Many elements of Biden’s climate agenda are in the Rebuild Better bill, which faces uncertainty on Capitol Hill.

It will invest billions of dollars to promote greater use of renewable and cleaner energy to meet Biden’s goal of carbon pollution-free electricity sector by 2035.

It would take billions of dollars more to subsidize Americans to buy cars and e-bikes.

The climate sections, downsized to the delight of Democratic Senator Joe Manchin of West Virginia, are flanked by unrelated social safety net elements that he has yet to support.

Democrats put all of their proposals – climate and otherwise – into a single bill to create an end around filtering Republicans and exploiting budgeting rules book. It is a risky strategy that could leave the country without a new climate strategy if Manchin, who represents a country with a rich history as a coal producer, don’t get on the train. But in a 50-50 Senate, where Vice President Kamala Harris broke ties, and the Democrats didn’t have any blank votes, the West Virginia senator wielded enormous influence.
While working with that narrow margin, Biden struggled with the perception that his efforts to remake the social safety net were driving up costs. There are signs that supply chain bends could be eased, and gas prices have has started to fall, but those realities have not yet entered the public consciousness. Government report tracking registered consumer prices 39-year high for inflation when data for November is released on Friday.
According to a New ABC/Ipsos poll.

Threats to democracy

The perceived squeeze on Americans’ pockets has eclipsed the climate, but there is another distraction in the flash threat to American democracy posed by former President Donald Trump and his allies. he caused.

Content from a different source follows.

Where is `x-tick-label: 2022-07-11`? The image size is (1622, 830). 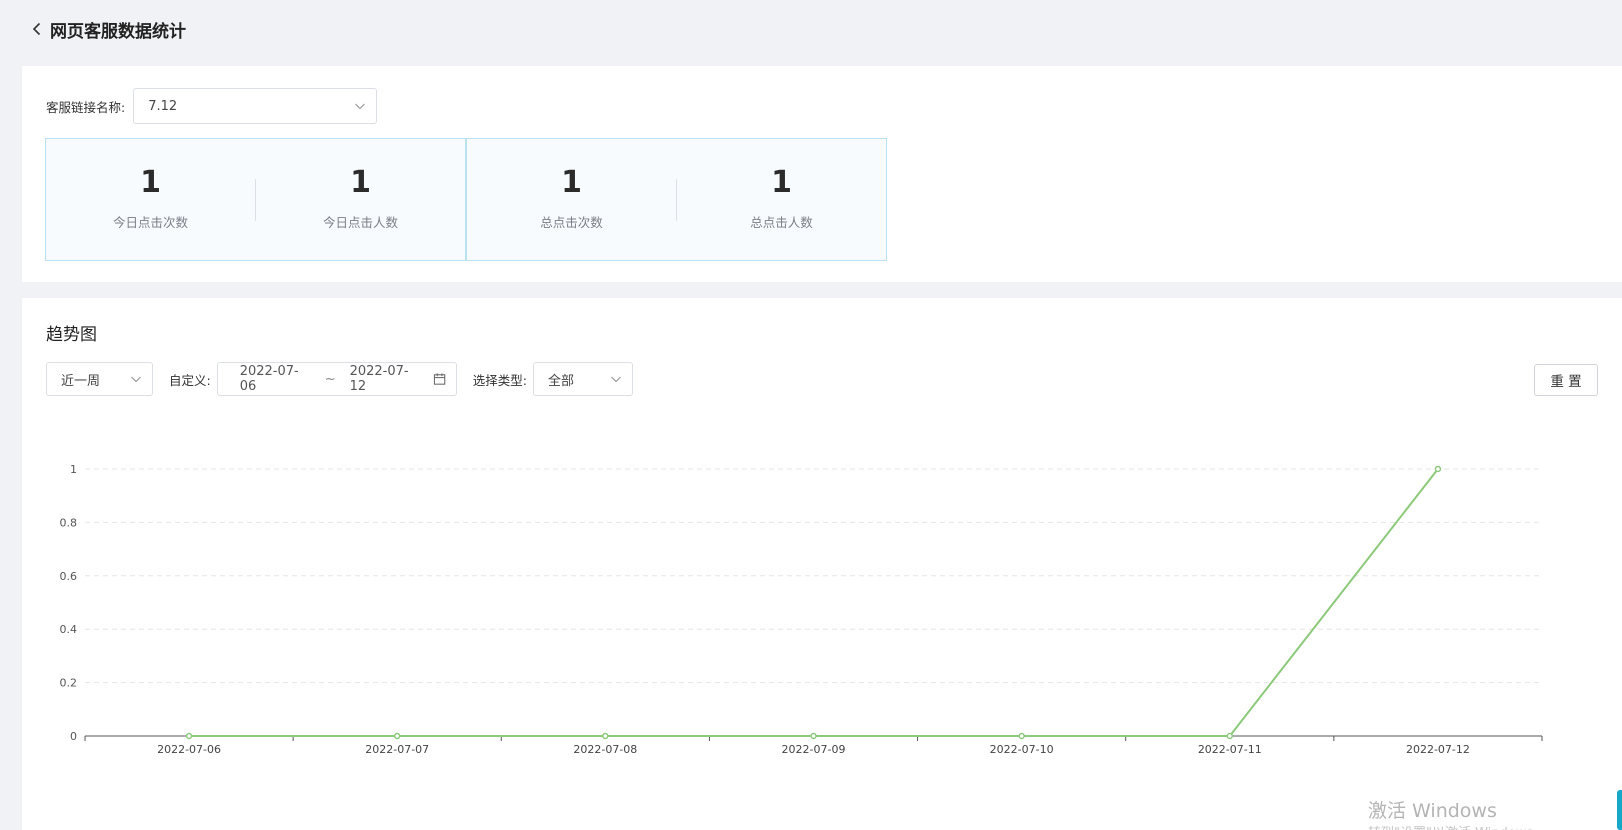 x-tick-label: 2022-07-11 is located at coordinates (1230, 750).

Latest revelation: Mark Meadows, Trump’s former chief of staff, said in an email that the National Guard would stand ready to “protect Trump supporters” against the Capitol uprising, according to a disdainful report. usually published on Sunday night. House Select Committee investigating January 6.

Meadows said the National Guard will be ready & # 39;  protect Trump supporters & # 39;  Before the Capitol Uprising, House Investigators Say

The resolution comes after a panel informed Meadows last week that it “had no choice” but to launch criminal proceedings against him because he had decided not to work anymore.

The House had previously pursued a similar effort against Trump’s unofficial adviser, Steve Bannon. His will to test go this summer, which puts the high-profile case at the center as the 2022 midterm campaign gets underway.

After previously agreeing to cooperate with the committee, Meadows appealed and sued House Speaker Nancy Pelosi and the committee members, asking the federal court to block the enforcement of the subpoenas the committee had issued. for him as well as the subpoenas Verizon issued for his phone. File.

But the former North Carolina congressman delivered about 6,000 pages of documents, including information from his personal email account and personal cell phone, to the committee. That also includes a PowerPoint document details ways to cancel the counting of votes for the 2020 election. An attorney for Meadows said the former White House chief of staff was the recipient of the 38-page document but did nothing with it, according to a report. New York Times on Friday. CNN has not independently verified the content of PowerPoint.

Walk around the Senate

Democrats want to put their massive climate change and safety net bill into law using budget rules.

Republicans do the same with through major tax cuts in 2017.

To control the budget, they push the proposals on a temporary basis and then assume that Americans won’t want to give up the new privilege.

Republicans did it with tax cuts for individuals, technically will expire in 2025, but is expected to be extended to most people. Democrats are sticking to their social spending bill. The nonpartisan Congressional Budget Office has said it will be expensive more than 3 trillion dollars more than 10 years if the programs are issued in perpetuity. Democrats say they will offset the program in the future.

Wherever the evolving form of American government poses obstacles, politicians will eventually find a solution, but whether it will be fast enough to tackle climate change is up to the question. A question has come.